Soal: Hitung berapa baris item di bawah ini yang memuat kata "dimensions". Tuliskan angkanya saja.

--- Data masukan ---

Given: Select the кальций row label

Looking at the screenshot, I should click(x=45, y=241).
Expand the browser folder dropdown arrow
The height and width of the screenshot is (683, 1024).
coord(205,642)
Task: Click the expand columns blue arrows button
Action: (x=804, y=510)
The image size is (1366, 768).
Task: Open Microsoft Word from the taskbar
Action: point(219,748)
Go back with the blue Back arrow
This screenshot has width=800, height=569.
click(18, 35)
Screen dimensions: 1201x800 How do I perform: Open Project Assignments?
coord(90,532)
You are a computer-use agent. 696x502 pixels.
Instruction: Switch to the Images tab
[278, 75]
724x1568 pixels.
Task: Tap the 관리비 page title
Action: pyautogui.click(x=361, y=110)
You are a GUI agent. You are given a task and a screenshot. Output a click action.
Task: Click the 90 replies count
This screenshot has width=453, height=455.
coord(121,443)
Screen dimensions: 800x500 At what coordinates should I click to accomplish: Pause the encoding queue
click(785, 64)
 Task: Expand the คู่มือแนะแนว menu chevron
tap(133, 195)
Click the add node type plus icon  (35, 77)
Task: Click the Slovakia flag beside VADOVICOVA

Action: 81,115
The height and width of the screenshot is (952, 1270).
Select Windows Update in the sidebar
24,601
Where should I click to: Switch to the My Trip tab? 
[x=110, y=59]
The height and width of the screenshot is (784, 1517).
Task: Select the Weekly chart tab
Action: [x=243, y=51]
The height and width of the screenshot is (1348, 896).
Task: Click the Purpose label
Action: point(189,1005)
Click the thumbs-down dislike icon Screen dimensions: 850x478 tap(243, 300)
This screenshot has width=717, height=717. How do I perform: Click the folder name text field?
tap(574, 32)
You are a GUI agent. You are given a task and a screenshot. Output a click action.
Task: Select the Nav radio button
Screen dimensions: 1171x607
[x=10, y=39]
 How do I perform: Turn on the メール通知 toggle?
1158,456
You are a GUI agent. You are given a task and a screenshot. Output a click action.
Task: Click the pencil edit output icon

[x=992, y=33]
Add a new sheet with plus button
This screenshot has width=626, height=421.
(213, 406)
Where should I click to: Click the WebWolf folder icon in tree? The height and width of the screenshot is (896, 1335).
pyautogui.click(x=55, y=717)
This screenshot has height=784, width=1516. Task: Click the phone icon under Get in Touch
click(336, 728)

---

Jawaban akhir: 4